Song by R. D. Burman (composer) Kumar Sanu (singer)

from the album 1942: A Love Story
- Released: 1994
- Recorded: 1994
- Genre: Romantic Song
- Label: His Master's Voice
- Songwriter(s): R. D. Burman (music) Javed Akhtar (lyrics)

= Kuchh Na Kaho =

"Kuchh Na Kaho" is a romantic Hindi song from the film 1942: A Love Story. The song was composed by R. D. Burman with lyrics by Javed Akhtar and vocals by Kumar Sanu. It was the swan song of R. D. Burman, released three months after his death (January 1994). It is composed in the Dadra taal. Ronu Majumdar played the flute. Along with Ek Ladki Ko Dekha from the same movie, the song represented Kumar Sanu's peak as a singer. He also said on interview, this song "kuch na kaho" is used as treatment for cerebral palsy patients.

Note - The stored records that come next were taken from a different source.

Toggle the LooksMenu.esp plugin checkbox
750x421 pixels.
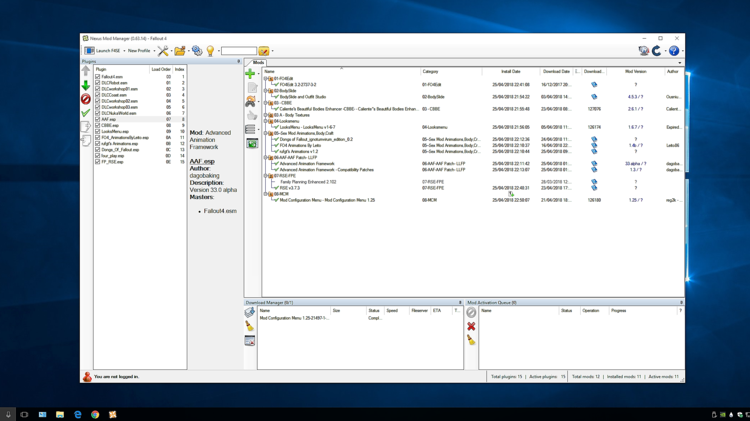[x=98, y=132]
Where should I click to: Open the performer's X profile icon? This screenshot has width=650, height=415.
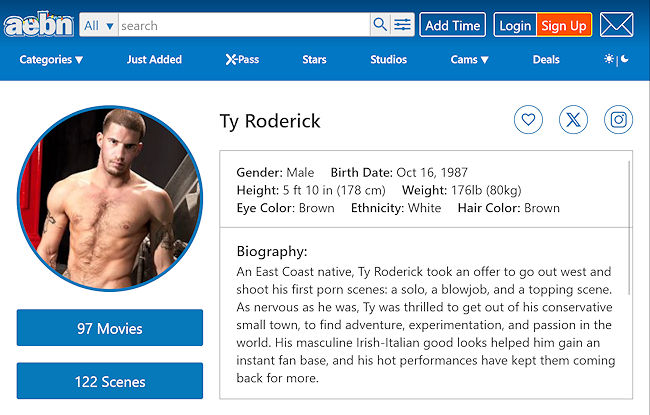coord(574,120)
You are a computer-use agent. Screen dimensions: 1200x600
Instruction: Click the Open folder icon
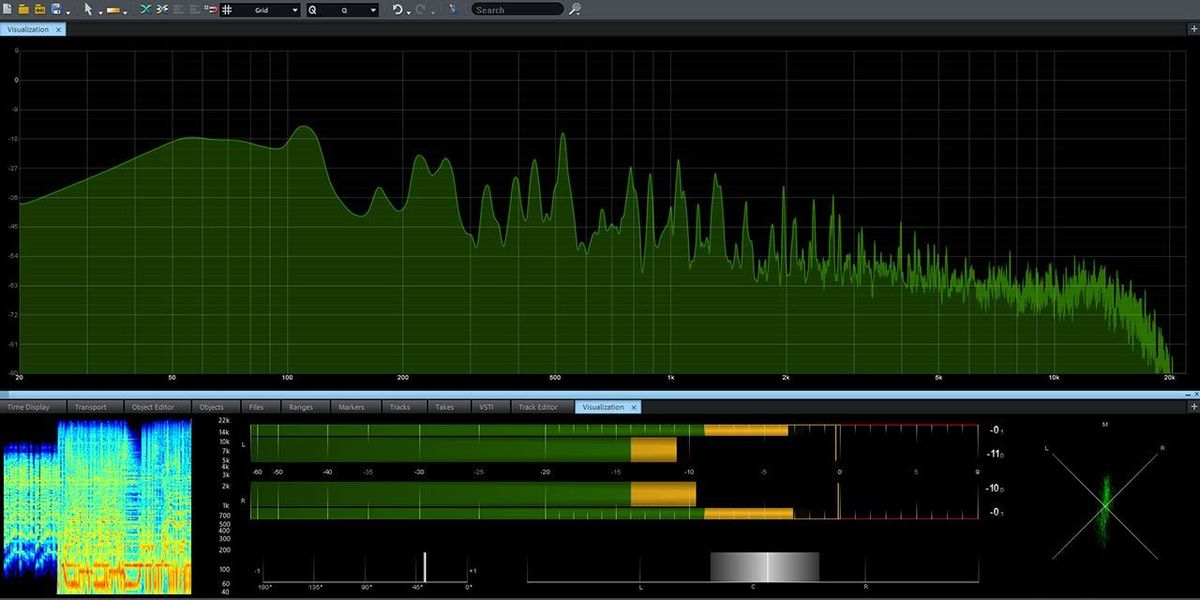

The song had another version, recorded by Lata Mangeshkar after RD Burman's death. This sad version was not well received by some critics. Noted film critic Raju Bharatan, who also wrote a biography of Lata Mangeshkar, remarked "we tuneful watchers agonized at the way Lata played such vocal havoc with Kuchh na kaho". Kavita Krishnamurthy had earlier recorded the sad version of the song on 15 July 1993, but her rendition was not released.